Task prompt:
Arrange the lines from the one containing "You are a computer-use agent. Screen" through the end of the records as a numbered list, skipping any blank lines. Leave the pictures out.

Exercise input:
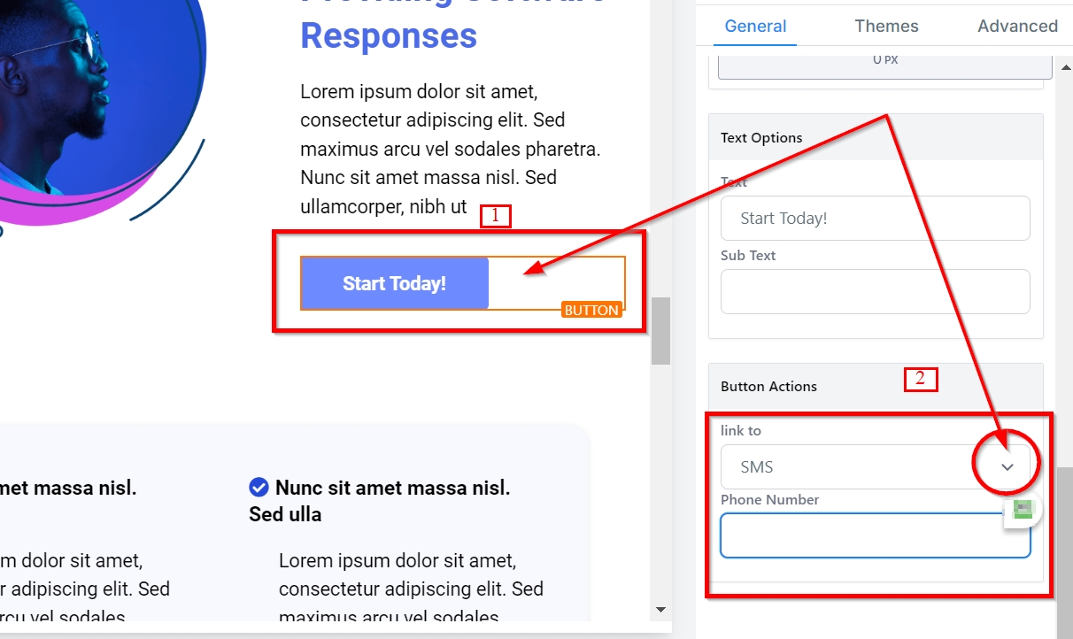The height and width of the screenshot is (639, 1073).
Task: Expand the link to dropdown chevron
Action: tap(1007, 466)
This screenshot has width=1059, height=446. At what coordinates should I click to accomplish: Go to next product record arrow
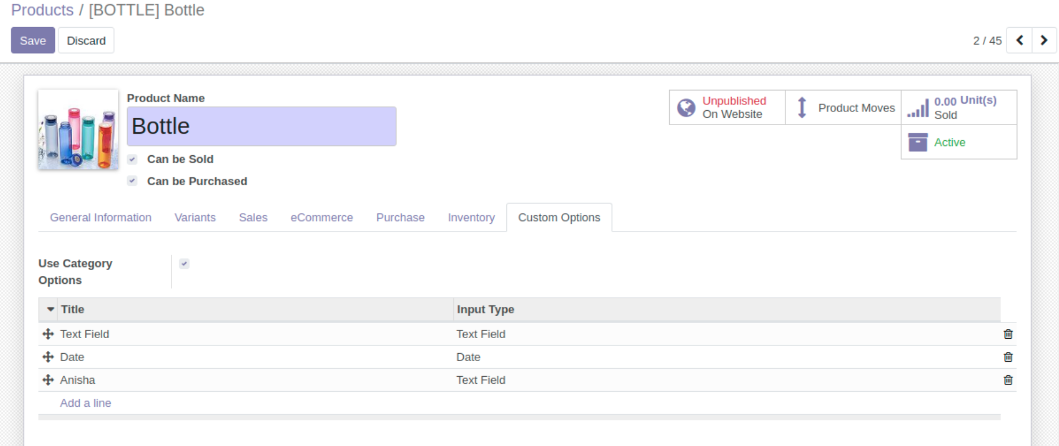point(1043,40)
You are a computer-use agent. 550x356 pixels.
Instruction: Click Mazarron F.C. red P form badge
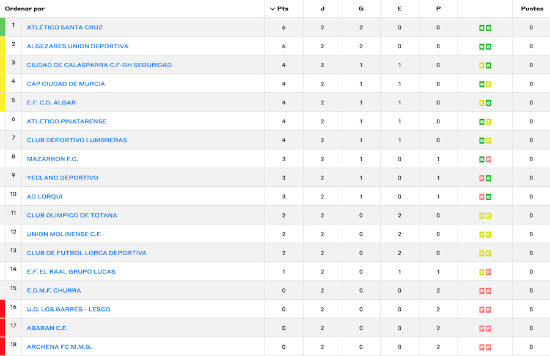click(x=488, y=159)
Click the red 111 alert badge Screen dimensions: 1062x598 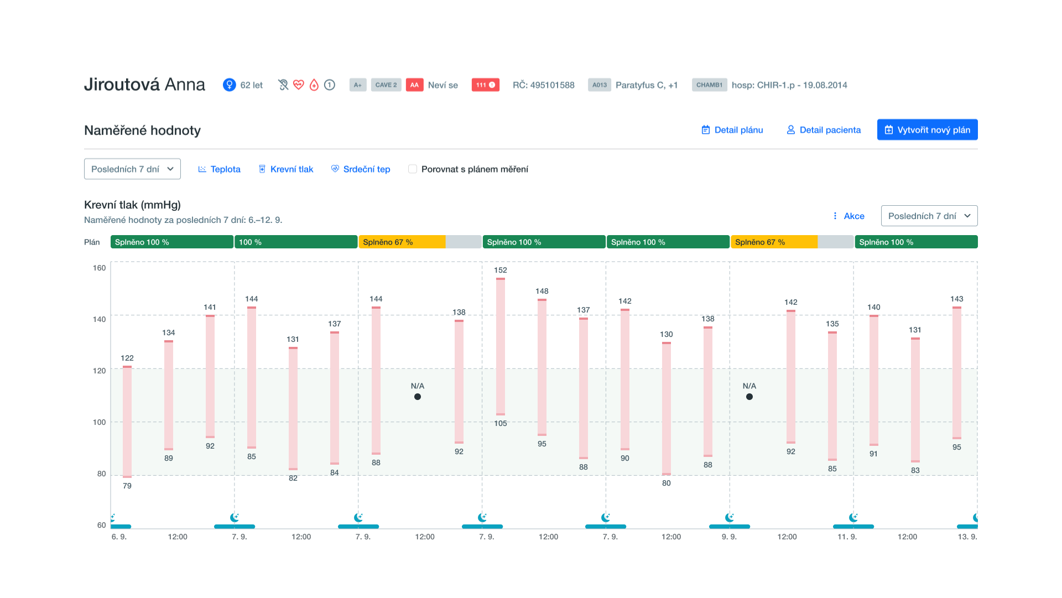click(x=485, y=85)
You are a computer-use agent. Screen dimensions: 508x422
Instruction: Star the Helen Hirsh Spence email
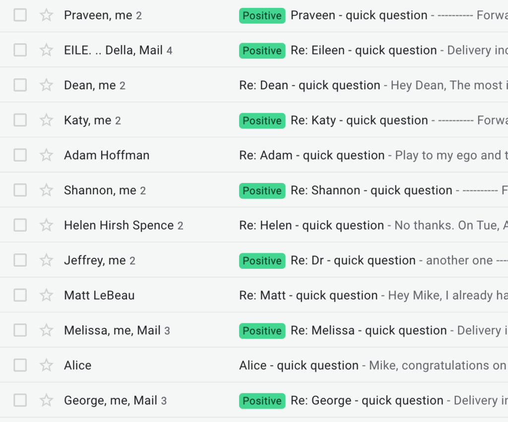pyautogui.click(x=46, y=225)
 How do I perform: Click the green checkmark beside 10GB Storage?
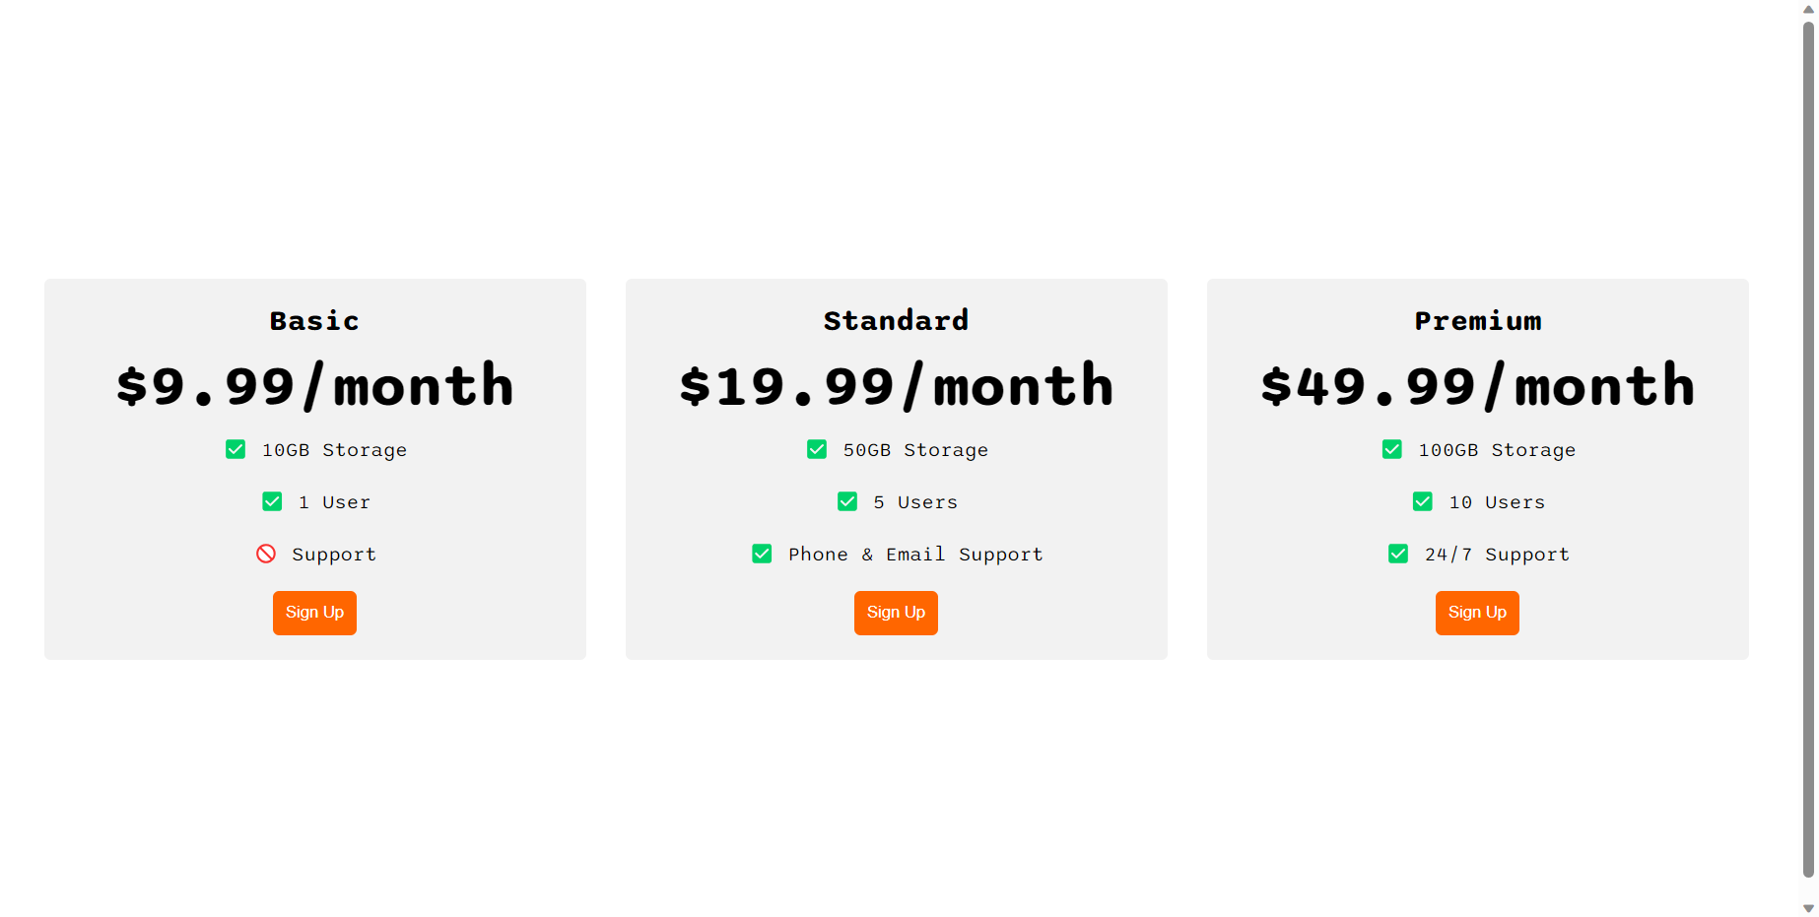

Output:
1. You are a computer-use agent. Screen dimensions: 508x422
2. Instruction: Star the Helen Hirsh Spence email
3. pyautogui.click(x=46, y=225)
4.  How do I perform: Click the green checkmark beside 10GB Storage?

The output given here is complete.